The modelling framework could be further improved by introducing probabilistic elements. Aircraft performance assumptions based on standard BADA parameters overlook real-world variability in mass and cost index, which could be modelled stochastically using historical data. Pilot behaviour in convective weather should also be treated probabilistically, as real avoidance strategies vary; combining trajectory analysis with storm data could support probability-based avoidance models.

Weather data should be incorporated as a probabilistic input using ensemble forecasts. By calculating traffic complexity for multiple weather realisations and aggregating the results, the model could produce a probability distribution of complexity rather than a single deterministic estimate, providing a more realistic representation of operational uncertainty.

The decomposition of convective weather into distinct characteristics, such as spatial extent, intensity, movement, and duration, represents a valuable direction for future research. Analysing the individual and combined effects of these factors could provide a more detailed understanding of how different convective phenomena influence air traffic complexity. Such an approach would also support the development of more refined and computationally efficient complexity indicators.

Future research should assess the environmental impact of STAM measures, particularly in terms of changes in fuel burn, emissions, and flight efficiency resulting from rerouting or level-capping strategies. Integrating environmental performance metrics into STAM evaluation frameworks would support more sustainable decision-making alongside capacity and complexity considerations.

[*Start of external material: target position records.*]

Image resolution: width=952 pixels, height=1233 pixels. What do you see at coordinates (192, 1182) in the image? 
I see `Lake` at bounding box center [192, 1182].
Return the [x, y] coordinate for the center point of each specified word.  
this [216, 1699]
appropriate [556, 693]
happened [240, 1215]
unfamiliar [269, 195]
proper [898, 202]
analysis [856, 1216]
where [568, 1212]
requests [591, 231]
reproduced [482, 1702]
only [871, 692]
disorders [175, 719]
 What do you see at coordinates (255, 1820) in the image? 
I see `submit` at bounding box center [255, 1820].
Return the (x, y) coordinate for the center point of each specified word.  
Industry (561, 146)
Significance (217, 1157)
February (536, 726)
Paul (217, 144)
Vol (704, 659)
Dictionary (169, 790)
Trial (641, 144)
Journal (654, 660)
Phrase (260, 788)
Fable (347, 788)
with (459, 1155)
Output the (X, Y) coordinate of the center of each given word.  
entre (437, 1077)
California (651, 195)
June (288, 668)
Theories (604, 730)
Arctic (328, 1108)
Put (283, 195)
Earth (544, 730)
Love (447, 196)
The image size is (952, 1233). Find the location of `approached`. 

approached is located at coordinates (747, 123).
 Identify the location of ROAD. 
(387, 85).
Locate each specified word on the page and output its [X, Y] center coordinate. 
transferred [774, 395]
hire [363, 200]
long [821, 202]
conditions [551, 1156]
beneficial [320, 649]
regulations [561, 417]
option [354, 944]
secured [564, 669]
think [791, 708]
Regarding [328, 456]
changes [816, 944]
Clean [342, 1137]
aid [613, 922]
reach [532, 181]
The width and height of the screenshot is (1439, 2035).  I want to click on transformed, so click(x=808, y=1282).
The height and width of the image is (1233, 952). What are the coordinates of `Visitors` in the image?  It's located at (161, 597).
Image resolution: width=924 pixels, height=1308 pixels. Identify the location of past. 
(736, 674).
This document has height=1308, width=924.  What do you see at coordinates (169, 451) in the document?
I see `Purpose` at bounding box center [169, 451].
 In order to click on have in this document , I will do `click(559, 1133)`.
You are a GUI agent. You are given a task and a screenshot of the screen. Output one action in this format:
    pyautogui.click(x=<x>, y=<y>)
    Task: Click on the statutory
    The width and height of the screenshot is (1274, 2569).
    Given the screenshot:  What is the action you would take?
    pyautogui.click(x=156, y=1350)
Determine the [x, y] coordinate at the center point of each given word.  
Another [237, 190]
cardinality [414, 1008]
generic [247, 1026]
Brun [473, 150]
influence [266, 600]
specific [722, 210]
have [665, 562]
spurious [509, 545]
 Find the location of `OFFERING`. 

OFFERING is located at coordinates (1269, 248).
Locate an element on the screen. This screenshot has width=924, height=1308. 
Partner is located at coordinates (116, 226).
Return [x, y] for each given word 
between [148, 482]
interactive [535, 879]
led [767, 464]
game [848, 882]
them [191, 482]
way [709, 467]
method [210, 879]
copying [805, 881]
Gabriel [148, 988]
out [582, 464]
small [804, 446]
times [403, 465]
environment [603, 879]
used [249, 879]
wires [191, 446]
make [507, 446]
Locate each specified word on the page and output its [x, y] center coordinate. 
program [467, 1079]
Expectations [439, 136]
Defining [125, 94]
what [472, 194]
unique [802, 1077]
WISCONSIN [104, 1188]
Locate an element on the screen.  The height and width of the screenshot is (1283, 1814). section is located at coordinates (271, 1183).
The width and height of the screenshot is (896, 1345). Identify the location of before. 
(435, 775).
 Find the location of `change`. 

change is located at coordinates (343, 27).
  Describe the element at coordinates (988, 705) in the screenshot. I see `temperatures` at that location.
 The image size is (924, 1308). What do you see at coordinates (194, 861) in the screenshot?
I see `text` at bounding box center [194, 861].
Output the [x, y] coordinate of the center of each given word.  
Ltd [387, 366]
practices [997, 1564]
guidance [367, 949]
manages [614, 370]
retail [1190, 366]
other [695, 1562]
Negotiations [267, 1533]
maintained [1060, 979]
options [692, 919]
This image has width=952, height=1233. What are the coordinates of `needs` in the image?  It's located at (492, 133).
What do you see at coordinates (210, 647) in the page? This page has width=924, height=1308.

Future research should focus on extending the proposed methodology toward a more comprehensive optimisation framework. One important direction concerns the sequencing of STAMs, as different application orders may lead to different complexity reduction outcomes even when the same set of measures is applied. Addressing this aspect would require an optimisation approach capable of capturing interaction effects between consecutive STAMs under dynamic convective weather conditions. In parallel, further work should explore alternative methods for assessing individual aircraft contributions to complexity that go beyond the leave-one-out approximation. While the leave-one-out approach provides a transparent and computationally efficient estimate of the impact, more advanced multivariate metrics could better capture nonlinear interaction effects in dense traffic situations. Integrating these extensions would improve the representativeness of STAMs and further align the methodology with FMP decision-making while preserving operational interpretability.

In conclusion, the integration of the proposed method can improve the efficiency, safety, and sustainability of ATM. The proposed method provides a foundation for further research, intending to improve sector capacity, reduce delays, and optimise the use of airspace resources.